[Collected data entries]
----------------

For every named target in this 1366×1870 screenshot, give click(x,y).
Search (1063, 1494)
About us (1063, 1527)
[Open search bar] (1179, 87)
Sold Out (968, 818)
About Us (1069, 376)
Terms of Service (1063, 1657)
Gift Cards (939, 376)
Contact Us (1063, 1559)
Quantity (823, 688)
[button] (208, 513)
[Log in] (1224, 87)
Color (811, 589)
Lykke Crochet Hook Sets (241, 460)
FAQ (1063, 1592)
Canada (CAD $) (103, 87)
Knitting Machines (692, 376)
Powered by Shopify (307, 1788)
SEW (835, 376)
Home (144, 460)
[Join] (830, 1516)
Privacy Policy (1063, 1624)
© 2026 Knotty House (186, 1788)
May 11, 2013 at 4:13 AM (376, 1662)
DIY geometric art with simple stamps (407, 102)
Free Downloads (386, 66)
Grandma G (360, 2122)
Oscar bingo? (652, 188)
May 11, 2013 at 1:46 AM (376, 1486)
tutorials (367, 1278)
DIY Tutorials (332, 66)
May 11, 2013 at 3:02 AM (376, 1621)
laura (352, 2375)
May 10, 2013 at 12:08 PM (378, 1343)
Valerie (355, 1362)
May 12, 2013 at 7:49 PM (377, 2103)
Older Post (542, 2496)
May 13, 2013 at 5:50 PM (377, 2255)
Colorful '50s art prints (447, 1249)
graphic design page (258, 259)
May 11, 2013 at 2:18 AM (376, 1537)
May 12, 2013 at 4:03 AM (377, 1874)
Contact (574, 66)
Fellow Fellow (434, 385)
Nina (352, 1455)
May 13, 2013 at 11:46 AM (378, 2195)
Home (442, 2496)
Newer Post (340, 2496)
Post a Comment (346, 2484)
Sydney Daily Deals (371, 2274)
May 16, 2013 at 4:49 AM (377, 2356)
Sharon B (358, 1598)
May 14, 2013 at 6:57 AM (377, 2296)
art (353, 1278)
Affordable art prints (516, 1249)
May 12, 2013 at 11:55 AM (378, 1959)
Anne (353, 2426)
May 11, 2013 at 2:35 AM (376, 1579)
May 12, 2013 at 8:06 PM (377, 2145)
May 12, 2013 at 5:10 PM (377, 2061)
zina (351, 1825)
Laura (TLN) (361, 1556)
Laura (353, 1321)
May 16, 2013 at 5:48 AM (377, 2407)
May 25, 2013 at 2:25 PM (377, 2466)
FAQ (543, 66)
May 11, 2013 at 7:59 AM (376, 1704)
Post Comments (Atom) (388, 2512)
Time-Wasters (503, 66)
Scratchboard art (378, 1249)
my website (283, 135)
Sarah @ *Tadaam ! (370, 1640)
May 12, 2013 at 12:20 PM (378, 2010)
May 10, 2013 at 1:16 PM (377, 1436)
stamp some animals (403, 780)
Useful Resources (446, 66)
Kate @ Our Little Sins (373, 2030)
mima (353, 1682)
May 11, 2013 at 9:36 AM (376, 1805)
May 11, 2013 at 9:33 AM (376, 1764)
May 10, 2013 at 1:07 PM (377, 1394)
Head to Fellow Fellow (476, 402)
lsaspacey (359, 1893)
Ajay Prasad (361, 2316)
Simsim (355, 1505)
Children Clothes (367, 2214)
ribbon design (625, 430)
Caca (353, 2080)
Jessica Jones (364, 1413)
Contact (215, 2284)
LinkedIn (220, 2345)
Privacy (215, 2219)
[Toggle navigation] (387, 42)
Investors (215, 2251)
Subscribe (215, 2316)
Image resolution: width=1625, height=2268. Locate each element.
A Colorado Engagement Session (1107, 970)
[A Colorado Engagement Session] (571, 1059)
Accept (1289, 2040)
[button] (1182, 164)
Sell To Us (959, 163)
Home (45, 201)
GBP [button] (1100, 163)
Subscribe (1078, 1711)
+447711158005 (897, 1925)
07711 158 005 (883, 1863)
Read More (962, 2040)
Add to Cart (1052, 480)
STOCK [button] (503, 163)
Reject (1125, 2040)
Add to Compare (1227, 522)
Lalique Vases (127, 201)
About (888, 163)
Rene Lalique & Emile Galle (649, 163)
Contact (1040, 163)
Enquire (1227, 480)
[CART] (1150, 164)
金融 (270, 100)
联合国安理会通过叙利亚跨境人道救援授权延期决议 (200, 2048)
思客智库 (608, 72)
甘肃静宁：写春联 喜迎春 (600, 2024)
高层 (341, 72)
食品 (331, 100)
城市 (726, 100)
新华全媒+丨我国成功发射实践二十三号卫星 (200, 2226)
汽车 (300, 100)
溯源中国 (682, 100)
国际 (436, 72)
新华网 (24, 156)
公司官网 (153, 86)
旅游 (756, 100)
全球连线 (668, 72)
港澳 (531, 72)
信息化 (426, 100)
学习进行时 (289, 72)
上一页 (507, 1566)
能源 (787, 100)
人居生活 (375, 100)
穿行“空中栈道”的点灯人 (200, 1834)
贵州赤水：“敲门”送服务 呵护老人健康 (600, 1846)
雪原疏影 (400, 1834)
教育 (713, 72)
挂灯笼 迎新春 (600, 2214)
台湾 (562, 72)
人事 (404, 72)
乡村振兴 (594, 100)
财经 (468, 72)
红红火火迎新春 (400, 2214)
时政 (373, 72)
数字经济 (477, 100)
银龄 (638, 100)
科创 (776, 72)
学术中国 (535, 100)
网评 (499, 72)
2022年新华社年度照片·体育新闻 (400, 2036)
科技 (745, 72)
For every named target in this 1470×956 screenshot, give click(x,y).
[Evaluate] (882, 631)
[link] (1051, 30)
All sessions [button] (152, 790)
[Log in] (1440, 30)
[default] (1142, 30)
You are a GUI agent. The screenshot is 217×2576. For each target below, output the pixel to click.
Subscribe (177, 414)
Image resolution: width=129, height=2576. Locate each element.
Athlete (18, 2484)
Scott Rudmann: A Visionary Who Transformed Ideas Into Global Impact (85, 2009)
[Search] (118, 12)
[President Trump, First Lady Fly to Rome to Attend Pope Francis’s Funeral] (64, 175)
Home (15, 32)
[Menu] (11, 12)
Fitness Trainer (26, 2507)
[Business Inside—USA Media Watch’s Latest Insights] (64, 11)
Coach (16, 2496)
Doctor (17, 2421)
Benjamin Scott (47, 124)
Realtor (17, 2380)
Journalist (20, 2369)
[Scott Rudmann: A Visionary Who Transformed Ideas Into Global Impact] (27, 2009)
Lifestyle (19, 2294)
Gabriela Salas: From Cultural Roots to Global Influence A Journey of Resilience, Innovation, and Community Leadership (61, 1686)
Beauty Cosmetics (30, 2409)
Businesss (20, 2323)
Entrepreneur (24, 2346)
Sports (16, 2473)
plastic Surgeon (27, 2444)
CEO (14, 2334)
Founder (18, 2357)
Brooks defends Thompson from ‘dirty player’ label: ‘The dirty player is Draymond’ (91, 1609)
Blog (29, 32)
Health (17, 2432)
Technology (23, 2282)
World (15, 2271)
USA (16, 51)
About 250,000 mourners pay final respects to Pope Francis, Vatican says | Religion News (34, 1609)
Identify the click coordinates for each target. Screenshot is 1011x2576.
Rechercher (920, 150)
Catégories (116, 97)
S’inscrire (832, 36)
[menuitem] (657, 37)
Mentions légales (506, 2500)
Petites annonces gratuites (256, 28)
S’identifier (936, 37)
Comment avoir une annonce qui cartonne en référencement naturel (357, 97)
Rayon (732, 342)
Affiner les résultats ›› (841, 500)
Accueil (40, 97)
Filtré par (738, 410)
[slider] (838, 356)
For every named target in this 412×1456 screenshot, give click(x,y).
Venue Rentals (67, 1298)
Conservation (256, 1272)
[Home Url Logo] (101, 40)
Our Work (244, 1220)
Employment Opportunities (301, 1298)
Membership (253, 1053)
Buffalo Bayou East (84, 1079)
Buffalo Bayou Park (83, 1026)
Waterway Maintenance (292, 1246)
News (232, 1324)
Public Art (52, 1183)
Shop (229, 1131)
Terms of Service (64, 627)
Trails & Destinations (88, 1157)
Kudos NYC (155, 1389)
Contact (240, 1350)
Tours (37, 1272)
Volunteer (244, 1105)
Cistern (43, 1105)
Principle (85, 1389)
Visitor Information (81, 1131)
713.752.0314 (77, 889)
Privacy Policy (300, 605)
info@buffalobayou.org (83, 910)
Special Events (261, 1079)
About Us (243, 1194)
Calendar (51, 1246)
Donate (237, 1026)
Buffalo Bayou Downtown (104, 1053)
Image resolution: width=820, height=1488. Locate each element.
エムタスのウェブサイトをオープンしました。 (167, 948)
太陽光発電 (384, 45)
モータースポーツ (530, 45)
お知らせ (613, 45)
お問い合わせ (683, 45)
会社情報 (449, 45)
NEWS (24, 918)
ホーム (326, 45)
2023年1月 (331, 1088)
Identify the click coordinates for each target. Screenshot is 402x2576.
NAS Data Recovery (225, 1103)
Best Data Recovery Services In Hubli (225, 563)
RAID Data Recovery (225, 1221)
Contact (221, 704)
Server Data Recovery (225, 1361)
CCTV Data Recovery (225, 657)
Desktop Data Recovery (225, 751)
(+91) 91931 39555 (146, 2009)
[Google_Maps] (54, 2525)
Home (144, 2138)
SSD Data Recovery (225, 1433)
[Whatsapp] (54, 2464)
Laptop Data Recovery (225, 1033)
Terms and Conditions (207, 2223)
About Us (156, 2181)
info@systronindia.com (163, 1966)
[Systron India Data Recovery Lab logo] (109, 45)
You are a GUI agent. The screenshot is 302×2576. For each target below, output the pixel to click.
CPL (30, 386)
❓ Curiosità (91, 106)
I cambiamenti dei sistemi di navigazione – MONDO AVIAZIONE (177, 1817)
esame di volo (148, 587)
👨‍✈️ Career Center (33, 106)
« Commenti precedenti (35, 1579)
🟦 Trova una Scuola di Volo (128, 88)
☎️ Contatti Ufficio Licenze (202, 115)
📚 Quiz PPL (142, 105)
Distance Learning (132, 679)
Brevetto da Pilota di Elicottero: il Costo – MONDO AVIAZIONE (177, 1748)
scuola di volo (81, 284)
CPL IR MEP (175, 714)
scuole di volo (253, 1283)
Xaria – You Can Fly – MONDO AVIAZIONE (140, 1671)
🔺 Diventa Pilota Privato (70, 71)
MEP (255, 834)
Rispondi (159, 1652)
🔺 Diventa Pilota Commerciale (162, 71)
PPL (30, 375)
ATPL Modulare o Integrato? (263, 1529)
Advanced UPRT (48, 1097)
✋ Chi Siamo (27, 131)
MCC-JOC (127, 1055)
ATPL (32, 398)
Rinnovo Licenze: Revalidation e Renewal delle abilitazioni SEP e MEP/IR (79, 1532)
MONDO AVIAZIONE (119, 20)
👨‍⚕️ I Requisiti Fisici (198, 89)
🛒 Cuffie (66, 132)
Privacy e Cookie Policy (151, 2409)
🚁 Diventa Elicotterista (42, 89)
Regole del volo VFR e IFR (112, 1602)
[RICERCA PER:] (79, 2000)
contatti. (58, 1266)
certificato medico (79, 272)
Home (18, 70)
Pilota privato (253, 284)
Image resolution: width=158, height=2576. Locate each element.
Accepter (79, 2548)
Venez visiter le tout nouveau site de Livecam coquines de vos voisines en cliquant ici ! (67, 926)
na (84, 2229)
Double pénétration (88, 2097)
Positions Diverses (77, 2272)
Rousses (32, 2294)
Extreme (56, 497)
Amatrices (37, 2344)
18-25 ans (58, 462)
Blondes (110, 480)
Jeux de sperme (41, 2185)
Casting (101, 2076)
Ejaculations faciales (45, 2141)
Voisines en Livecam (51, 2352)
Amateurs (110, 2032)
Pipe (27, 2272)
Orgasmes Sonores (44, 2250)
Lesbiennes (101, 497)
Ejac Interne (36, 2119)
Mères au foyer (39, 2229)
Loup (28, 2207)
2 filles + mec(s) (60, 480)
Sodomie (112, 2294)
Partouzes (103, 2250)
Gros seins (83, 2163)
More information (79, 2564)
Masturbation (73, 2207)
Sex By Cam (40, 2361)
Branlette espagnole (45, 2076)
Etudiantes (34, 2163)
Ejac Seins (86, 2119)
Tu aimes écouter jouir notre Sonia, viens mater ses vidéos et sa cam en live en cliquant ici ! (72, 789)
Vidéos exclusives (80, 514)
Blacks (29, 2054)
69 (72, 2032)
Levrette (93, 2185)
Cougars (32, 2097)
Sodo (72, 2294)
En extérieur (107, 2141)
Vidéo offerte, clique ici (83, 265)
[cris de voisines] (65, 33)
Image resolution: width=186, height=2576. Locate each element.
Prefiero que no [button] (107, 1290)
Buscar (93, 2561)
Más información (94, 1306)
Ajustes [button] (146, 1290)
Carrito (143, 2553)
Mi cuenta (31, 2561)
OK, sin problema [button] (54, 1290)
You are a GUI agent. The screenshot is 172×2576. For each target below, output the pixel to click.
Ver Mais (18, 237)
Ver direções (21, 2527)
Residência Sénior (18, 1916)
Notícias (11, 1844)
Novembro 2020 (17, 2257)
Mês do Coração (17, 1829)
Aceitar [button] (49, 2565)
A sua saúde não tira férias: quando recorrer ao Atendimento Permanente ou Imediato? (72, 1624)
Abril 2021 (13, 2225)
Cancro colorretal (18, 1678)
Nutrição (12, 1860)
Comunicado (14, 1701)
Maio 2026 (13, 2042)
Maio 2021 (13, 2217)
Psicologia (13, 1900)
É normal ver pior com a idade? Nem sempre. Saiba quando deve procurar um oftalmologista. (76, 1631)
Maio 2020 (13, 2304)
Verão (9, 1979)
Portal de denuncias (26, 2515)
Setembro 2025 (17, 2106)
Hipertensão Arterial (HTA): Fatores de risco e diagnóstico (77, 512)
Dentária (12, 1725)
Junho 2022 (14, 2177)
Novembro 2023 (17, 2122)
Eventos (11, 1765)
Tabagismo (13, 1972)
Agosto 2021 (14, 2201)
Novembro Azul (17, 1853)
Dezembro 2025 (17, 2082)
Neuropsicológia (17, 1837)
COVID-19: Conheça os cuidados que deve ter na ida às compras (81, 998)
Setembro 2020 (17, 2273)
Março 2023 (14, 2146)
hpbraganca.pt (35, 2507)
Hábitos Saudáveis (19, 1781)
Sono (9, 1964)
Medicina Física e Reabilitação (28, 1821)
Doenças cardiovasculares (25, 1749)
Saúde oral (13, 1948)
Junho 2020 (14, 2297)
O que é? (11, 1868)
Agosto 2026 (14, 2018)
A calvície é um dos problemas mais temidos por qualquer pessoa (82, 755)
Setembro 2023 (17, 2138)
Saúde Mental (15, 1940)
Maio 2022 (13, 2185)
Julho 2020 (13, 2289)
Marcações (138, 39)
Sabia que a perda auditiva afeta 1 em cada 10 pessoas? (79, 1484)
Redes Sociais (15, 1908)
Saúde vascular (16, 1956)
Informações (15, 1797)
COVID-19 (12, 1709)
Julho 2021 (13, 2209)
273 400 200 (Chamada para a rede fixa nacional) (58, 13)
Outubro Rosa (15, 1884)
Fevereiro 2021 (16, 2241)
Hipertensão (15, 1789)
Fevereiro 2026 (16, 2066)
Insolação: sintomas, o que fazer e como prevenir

----------------

● **Problem details**
Only lines with the word "Privacy" count here; copy every one from the records.

● **Solution below**
Privacy Policy (1063, 1624)
Privacy (215, 2219)
Privacy Policy (300, 605)
Privacy e Cookie Policy (151, 2409)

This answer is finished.